Un même évènement donne lieu à des visions très diverses selon les différents témoins, tous les enquêteurs vous le diront. C’est une question de point de vue, physique sans doute, mais aussi psychologique, idéologique, politique ou spirituel. L’auteur des Chroniques, puisqu’il est inspiré, nous livre aujourd’hui dans la première lecture une interprétation divine de la plus grande catastrophe de l’histoire préchrétienne d’Israël : la chute du Temple et de Jérusalem. La cause en est l’impénitente trahison des chefs entrainant le peuple dans des transgressions répétées de la Loi et la persécution des prophètes. Quant au retour d’Exil, c’est un roi païen qui en est crédité comme ayant écouté la voix du Seigneur et mis sa parole en pratique !

Ce texte résonne avec l’évangile où Jésus adresse à Nicodème sa fameuse parole sur le serpent de bronze élevé au désert, auquel il est associé par le liturge : la Croix ne sera pas l’échec du Fils de l’homme, mais sa gloire et sa victoire en faveur de son peuple et de tous les hommes pécheurs.
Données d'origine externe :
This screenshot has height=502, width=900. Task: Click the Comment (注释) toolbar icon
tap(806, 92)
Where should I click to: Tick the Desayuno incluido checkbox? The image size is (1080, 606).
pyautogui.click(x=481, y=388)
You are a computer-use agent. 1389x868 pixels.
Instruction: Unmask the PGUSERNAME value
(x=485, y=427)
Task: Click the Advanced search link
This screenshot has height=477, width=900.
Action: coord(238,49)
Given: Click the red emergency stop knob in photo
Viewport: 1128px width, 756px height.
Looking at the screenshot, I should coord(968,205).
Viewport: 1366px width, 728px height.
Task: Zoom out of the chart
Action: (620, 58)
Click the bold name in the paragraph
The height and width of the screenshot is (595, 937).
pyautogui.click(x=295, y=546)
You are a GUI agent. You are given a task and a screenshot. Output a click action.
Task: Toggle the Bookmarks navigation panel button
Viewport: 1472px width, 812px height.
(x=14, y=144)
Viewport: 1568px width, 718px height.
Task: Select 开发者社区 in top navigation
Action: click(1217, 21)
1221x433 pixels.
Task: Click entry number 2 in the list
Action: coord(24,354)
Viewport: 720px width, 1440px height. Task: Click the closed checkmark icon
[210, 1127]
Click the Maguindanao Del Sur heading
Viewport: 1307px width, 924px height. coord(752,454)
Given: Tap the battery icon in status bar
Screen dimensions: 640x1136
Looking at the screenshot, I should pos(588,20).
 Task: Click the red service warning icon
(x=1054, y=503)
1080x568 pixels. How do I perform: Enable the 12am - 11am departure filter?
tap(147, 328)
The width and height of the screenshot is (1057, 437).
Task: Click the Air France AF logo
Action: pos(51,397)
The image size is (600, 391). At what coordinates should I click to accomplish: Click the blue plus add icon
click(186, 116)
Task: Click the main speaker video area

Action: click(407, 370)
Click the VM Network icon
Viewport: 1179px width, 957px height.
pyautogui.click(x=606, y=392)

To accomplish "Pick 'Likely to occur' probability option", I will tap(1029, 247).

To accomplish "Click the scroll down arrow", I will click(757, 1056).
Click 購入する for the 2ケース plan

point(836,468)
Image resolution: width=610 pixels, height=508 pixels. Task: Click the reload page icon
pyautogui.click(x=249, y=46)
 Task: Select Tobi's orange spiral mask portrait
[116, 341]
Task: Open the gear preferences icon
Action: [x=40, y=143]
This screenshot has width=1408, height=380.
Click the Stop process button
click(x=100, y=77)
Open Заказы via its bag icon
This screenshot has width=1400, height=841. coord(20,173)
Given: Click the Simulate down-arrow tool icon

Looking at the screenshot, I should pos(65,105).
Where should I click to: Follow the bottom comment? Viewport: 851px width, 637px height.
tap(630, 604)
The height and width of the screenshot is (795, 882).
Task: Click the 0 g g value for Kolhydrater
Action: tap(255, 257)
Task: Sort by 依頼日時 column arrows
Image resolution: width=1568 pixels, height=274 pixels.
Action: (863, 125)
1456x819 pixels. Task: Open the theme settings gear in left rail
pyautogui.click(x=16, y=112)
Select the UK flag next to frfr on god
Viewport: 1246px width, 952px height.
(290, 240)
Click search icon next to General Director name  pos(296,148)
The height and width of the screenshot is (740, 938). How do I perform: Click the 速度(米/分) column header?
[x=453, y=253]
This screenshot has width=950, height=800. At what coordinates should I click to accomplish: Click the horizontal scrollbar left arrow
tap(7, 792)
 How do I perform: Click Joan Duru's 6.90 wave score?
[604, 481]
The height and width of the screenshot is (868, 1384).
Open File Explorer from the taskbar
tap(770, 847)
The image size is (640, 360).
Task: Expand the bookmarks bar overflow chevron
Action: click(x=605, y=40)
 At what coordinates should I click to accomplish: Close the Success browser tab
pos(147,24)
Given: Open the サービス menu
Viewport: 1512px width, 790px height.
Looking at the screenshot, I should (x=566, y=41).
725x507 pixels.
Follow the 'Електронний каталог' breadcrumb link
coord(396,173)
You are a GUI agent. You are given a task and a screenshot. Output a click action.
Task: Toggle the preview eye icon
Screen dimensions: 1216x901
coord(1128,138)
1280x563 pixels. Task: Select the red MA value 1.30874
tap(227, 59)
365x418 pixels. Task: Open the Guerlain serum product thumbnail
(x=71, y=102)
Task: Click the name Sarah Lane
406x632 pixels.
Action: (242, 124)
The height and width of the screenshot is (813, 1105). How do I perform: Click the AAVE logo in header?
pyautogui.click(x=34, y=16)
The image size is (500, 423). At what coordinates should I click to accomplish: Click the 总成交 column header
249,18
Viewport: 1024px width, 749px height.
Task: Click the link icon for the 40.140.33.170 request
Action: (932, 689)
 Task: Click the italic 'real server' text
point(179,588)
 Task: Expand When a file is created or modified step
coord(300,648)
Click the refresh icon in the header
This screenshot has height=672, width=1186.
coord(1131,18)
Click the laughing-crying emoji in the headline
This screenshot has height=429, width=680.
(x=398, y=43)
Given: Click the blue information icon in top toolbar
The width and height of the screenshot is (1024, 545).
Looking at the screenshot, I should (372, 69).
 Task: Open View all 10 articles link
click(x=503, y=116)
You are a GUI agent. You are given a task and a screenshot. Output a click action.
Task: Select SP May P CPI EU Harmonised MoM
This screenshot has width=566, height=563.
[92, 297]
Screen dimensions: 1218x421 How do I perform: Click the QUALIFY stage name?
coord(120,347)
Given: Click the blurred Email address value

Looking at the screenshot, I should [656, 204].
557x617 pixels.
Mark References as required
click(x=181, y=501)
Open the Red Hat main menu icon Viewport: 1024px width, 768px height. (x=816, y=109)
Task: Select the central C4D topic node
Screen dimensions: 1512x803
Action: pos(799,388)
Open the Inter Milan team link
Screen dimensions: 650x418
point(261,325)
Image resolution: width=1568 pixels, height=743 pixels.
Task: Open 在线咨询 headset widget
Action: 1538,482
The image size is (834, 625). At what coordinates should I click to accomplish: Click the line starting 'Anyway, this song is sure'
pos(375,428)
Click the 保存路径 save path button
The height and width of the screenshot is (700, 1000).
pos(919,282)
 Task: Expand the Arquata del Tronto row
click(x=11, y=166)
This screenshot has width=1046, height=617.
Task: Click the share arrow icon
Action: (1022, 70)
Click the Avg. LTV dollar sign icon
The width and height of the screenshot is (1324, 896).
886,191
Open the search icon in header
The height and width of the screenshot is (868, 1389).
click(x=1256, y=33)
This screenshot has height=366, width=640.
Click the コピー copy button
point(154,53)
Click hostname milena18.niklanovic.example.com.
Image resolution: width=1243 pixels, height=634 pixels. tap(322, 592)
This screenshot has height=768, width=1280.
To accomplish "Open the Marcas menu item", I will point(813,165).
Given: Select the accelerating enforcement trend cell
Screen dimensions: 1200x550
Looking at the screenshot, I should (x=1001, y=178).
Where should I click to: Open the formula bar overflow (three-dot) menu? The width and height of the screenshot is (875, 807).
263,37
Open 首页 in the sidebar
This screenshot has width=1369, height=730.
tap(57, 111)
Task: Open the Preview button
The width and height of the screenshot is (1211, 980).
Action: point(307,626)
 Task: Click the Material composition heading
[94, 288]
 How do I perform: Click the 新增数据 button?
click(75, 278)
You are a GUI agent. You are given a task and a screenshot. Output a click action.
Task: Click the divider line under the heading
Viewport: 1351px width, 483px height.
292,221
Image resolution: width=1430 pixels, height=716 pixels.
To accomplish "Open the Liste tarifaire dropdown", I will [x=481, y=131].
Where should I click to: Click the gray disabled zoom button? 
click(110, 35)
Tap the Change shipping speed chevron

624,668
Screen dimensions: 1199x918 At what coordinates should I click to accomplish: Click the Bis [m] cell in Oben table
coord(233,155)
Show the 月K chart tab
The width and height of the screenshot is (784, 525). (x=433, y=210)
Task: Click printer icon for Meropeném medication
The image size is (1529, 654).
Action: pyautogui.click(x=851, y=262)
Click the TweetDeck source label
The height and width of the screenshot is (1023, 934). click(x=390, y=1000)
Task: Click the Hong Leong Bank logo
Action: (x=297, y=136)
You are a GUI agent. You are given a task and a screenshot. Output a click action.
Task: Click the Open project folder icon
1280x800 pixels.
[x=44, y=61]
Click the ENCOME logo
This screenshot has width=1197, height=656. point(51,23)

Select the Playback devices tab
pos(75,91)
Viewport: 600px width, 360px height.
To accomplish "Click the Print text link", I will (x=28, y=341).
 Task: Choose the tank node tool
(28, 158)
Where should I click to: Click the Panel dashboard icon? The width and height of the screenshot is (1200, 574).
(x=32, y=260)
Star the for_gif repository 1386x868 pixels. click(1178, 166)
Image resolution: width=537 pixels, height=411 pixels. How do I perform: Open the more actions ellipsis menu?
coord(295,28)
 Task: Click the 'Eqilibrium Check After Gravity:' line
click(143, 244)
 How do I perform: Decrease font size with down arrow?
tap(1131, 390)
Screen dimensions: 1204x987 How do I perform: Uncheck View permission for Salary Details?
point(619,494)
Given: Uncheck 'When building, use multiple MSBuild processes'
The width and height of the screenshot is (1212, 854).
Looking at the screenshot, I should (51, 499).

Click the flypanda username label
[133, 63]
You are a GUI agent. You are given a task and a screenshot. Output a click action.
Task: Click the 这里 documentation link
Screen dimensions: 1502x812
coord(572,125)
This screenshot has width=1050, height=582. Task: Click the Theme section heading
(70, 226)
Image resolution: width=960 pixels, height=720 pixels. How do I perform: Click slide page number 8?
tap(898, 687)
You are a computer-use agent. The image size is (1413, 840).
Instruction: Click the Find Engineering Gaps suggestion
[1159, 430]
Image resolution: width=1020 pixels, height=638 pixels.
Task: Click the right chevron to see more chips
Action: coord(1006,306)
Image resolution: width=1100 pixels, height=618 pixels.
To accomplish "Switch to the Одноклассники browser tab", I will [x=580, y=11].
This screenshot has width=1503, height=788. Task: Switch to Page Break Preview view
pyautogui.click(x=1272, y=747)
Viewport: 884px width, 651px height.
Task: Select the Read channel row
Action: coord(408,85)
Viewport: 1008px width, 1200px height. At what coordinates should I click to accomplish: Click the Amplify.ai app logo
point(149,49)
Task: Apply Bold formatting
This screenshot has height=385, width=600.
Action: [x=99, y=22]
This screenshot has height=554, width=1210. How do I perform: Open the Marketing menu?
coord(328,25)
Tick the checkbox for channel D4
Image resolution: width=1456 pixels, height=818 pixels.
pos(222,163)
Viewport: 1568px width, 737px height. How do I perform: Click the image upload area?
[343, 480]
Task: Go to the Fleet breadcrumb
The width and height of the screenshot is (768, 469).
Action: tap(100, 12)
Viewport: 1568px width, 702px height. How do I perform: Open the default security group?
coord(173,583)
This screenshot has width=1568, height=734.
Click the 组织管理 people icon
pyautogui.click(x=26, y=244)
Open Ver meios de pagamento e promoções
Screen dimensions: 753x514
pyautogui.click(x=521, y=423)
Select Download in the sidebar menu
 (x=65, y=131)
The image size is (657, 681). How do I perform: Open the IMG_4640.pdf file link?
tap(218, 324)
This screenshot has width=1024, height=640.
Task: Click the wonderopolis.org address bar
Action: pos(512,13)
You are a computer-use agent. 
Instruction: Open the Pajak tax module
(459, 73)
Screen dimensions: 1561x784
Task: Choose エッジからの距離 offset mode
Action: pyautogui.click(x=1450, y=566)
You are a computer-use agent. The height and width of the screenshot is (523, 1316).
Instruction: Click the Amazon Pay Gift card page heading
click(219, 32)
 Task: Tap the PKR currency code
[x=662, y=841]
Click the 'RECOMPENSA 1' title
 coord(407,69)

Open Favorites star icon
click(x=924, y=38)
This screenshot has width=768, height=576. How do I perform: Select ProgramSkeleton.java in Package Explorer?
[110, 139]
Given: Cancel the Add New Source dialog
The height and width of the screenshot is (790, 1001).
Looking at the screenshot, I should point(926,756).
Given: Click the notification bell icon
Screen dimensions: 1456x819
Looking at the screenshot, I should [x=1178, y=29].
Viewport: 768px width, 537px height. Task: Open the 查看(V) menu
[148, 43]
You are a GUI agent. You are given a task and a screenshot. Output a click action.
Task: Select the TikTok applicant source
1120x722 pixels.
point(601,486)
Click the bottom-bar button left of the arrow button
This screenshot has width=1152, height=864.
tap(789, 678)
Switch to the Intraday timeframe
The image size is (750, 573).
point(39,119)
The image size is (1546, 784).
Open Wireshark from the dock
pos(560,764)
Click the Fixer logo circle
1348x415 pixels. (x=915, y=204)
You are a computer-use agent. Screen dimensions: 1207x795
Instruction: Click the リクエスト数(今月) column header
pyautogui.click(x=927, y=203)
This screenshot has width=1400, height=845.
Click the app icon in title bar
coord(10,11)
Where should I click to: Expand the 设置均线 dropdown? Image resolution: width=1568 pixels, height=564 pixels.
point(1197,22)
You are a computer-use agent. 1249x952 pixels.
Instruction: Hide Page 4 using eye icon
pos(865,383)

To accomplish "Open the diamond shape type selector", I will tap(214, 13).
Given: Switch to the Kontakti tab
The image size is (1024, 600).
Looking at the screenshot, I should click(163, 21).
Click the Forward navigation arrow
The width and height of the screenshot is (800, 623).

Cependant, il consonne aussi avec l’évangile de l’année A que nous privilégions pour le deuxième scrutin des catéchumènes adultes : l’épisode de la guérison de l’Aveugle-né en saint Jean est justement le récit d’une enquête très contradictoire entre des témoins aux vues opposées.

"Contradiction" est la traduction littérale du mot grec "krima" que la traduction liturgique rend par "jugement" dans la sentence finale de Jésus : "Je suis venu en ce monde pour rendre un jugement : que ceux qui ne voient pas puissent voir, et que ceux qui voient deviennent aveugles." Toutes l’intelligence, l’autorité et la compétence du monde peuvent rendre aveugles ceux qui ne veulent pas voir dans la mystère pascal la manifestation de l’amour infini de Dieu. La vraie lumière qui est la foi donne le regard juste sur le monde et son salut acquis en Jésus Christ, le Fils bien-aimé donné pour les pécheurs.